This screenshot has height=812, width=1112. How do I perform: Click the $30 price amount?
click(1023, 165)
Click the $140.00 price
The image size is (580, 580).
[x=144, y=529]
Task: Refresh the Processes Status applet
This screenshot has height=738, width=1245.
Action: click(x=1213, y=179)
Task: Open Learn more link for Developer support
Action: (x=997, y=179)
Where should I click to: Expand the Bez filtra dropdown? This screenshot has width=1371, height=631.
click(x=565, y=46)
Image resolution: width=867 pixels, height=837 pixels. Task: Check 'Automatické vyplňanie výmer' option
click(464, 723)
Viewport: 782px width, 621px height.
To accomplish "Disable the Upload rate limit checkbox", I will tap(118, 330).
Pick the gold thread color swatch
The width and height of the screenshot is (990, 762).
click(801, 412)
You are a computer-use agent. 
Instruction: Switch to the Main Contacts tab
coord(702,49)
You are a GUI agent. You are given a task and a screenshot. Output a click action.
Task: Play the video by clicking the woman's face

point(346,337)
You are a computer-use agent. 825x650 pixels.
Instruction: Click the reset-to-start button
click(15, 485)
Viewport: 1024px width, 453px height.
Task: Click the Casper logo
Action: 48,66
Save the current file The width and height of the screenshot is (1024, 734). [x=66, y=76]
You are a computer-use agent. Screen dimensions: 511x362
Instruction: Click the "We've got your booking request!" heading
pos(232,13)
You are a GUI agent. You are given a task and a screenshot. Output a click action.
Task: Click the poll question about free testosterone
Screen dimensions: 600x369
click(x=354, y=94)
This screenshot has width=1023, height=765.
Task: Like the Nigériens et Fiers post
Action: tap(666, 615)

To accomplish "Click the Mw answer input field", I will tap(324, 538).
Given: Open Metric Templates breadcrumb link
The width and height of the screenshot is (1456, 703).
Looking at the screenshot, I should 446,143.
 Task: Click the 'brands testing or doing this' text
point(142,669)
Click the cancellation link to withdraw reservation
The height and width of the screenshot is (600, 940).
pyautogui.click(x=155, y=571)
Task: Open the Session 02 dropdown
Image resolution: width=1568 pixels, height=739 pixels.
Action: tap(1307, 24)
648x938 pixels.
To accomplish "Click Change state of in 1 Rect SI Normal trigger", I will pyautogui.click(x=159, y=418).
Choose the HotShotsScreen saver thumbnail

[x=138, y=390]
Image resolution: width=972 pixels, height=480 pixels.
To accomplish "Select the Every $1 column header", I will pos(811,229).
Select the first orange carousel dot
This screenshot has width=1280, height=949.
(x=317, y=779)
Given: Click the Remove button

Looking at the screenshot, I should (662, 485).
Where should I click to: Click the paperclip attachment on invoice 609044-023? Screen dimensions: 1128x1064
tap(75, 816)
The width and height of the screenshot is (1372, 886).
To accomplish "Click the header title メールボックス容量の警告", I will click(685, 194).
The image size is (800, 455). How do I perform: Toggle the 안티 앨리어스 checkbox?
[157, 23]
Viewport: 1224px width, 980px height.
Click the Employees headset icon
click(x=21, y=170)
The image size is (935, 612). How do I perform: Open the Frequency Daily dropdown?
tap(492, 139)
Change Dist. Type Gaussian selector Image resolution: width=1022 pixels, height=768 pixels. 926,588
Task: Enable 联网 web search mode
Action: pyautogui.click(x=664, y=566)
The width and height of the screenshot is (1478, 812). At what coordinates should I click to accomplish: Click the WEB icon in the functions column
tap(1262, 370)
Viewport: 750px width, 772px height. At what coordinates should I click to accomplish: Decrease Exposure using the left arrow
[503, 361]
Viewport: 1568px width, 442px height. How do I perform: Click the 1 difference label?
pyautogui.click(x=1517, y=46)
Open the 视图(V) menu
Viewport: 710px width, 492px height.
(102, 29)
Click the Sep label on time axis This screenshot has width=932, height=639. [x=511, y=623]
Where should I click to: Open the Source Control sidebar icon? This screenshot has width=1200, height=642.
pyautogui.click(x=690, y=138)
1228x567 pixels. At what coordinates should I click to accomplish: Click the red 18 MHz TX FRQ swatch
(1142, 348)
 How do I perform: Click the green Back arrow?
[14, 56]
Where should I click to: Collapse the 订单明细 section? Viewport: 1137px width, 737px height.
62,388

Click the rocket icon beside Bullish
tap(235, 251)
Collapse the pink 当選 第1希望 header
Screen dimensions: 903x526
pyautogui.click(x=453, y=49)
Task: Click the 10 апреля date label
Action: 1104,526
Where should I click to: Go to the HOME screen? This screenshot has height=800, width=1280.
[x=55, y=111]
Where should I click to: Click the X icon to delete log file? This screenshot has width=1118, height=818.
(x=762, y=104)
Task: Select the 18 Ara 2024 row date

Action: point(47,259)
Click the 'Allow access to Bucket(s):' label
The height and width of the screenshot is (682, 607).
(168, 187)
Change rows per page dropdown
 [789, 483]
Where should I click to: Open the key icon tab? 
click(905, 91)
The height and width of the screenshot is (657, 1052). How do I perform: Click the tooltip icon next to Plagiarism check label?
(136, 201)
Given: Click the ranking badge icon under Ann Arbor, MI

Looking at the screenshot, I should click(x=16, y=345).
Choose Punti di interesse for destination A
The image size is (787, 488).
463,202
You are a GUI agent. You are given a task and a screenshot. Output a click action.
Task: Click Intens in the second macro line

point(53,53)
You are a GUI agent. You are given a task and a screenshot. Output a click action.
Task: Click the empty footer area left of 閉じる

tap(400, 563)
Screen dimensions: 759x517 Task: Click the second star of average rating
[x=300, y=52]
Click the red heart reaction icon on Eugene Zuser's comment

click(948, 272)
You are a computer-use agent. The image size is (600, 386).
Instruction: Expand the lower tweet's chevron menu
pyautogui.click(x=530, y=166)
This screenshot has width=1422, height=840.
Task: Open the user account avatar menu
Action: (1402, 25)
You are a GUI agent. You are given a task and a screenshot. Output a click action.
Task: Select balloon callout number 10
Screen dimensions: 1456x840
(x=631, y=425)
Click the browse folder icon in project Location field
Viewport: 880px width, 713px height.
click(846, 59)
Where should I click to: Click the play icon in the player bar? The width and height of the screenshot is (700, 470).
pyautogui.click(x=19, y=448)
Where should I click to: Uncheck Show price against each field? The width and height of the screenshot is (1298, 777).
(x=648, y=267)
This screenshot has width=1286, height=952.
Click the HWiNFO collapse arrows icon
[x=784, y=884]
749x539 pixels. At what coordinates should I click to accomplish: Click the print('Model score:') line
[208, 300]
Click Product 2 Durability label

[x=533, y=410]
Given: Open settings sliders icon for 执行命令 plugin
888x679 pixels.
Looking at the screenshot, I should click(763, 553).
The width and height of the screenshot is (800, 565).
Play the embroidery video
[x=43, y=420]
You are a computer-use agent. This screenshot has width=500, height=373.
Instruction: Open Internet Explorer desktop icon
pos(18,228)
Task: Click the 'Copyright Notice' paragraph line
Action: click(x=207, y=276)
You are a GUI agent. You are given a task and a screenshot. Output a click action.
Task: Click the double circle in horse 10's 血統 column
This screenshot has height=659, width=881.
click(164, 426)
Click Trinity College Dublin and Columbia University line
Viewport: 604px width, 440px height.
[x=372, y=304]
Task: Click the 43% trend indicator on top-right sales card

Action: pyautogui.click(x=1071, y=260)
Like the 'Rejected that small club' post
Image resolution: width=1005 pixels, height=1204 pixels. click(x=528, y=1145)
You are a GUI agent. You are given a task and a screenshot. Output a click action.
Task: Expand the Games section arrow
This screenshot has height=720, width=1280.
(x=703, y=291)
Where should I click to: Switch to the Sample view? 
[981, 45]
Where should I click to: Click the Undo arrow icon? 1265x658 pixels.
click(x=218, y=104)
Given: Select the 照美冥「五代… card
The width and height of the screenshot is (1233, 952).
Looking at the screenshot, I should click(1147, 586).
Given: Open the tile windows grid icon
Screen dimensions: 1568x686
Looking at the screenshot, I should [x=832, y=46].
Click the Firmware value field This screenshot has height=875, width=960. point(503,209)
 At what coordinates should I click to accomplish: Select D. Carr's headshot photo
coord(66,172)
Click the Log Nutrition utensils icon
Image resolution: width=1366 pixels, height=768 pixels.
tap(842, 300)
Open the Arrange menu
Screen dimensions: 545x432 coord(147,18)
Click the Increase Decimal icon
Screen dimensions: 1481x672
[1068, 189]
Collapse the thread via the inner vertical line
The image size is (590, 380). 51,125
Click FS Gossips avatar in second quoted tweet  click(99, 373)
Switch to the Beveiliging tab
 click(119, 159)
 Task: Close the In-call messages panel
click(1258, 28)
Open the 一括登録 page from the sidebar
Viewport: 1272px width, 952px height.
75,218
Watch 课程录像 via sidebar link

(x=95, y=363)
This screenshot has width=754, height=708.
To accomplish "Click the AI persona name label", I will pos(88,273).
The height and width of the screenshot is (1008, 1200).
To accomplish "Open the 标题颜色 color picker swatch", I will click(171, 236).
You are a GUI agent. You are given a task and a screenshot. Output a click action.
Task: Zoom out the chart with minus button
=-=-=-=-=
◆ Task statement:
Take every line from the data above that holds "color" and copy it out.

◆ Answer below:
Pick the gold thread color swatch
To accomplish "Open the 标题颜色 color picker swatch", I will click(171, 236).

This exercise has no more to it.